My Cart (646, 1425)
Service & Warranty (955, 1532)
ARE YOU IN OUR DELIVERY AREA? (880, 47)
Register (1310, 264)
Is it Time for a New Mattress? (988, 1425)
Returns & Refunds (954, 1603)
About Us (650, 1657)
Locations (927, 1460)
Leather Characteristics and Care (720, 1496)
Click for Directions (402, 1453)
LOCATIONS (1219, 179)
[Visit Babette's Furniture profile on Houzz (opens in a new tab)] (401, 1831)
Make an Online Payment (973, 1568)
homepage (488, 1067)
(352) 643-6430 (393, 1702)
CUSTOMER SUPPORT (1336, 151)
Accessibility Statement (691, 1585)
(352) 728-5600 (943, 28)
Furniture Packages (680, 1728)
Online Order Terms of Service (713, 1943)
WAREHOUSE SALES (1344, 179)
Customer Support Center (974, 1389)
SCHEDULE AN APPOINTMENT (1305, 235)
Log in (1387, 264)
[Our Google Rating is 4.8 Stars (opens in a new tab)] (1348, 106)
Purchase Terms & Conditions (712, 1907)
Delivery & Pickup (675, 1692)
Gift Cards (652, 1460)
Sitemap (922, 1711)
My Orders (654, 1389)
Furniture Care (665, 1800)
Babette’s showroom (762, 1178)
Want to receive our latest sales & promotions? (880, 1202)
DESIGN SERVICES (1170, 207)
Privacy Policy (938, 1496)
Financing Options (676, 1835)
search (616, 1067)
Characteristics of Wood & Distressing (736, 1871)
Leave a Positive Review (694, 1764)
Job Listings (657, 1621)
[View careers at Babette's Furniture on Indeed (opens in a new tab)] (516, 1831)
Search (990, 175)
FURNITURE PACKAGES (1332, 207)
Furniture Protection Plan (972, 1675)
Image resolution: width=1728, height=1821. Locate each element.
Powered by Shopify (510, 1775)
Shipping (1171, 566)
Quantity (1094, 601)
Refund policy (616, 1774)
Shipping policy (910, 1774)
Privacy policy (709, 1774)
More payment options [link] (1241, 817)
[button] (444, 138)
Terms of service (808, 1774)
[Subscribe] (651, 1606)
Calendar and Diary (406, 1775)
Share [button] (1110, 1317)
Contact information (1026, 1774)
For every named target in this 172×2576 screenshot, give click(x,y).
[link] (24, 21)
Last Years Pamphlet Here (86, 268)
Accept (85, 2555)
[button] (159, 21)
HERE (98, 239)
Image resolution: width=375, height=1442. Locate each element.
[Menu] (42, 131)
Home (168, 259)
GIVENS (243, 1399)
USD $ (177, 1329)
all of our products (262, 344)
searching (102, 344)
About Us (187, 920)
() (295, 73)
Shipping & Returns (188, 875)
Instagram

══════════

◆ **WHAT YOU ARE ASKED TO DO**: Each line above must be printed exactly as it appears.

◆ **TASK SOLUTION**:
My Cart (646, 1425)
Service & Warranty (955, 1532)
ARE YOU IN OUR DELIVERY AREA? (880, 47)
Register (1310, 264)
Is it Time for a New Mattress? (988, 1425)
Returns & Refunds (954, 1603)
About Us (650, 1657)
Locations (927, 1460)
Leather Characteristics and Care (720, 1496)
Click for Directions (402, 1453)
LOCATIONS (1219, 179)
[Visit Babette's Furniture profile on Houzz (opens in a new tab)] (401, 1831)
Make an Online Payment (973, 1568)
homepage (488, 1067)
(352) 643-6430 (393, 1702)
CUSTOMER SUPPORT (1336, 151)
Accessibility Statement (691, 1585)
(352) 728-5600 (943, 28)
Furniture Packages (680, 1728)
Online Order Terms of Service (713, 1943)
WAREHOUSE SALES (1344, 179)
Customer Support Center (974, 1389)
SCHEDULE AN APPOINTMENT (1305, 235)
Log in (1387, 264)
[Our Google Rating is 4.8 Stars (opens in a new tab)] (1348, 106)
Purchase Terms & Conditions (712, 1907)
Delivery & Pickup (675, 1692)
Gift Cards (652, 1460)
Sitemap (922, 1711)
My Orders (654, 1389)
Furniture Care (665, 1800)
Babette’s showroom (762, 1178)
Want to receive our latest sales & promotions? (880, 1202)
DESIGN SERVICES (1170, 207)
Privacy Policy (938, 1496)
Financing Options (676, 1835)
search (616, 1067)
Characteristics of Wood & Distressing (736, 1871)
Leave a Positive Review (694, 1764)
Job Listings (657, 1621)
[View careers at Babette's Furniture on Indeed (opens in a new tab)] (516, 1831)
Search (990, 175)
FURNITURE PACKAGES (1332, 207)
Furniture Protection Plan (972, 1675)
Image resolution: width=1728, height=1821. Locate each element.
Powered by Shopify (510, 1775)
Shipping (1171, 566)
Quantity (1094, 601)
Refund policy (616, 1774)
Shipping policy (910, 1774)
Privacy policy (709, 1774)
More payment options [link] (1241, 817)
[button] (444, 138)
Terms of service (808, 1774)
[Subscribe] (651, 1606)
Calendar and Diary (406, 1775)
Share [button] (1110, 1317)
Contact information (1026, 1774)
For every named target in this 172×2576 screenshot, give click(x,y).
[link] (24, 21)
Last Years Pamphlet Here (86, 268)
Accept (85, 2555)
[button] (159, 21)
HERE (98, 239)
Image resolution: width=375, height=1442. Locate each element.
[Menu] (42, 131)
Home (168, 259)
GIVENS (243, 1399)
USD $ (177, 1329)
all of our products (262, 344)
searching (102, 344)
About Us (187, 920)
() (295, 73)
Shipping & Returns (188, 875)
Instagram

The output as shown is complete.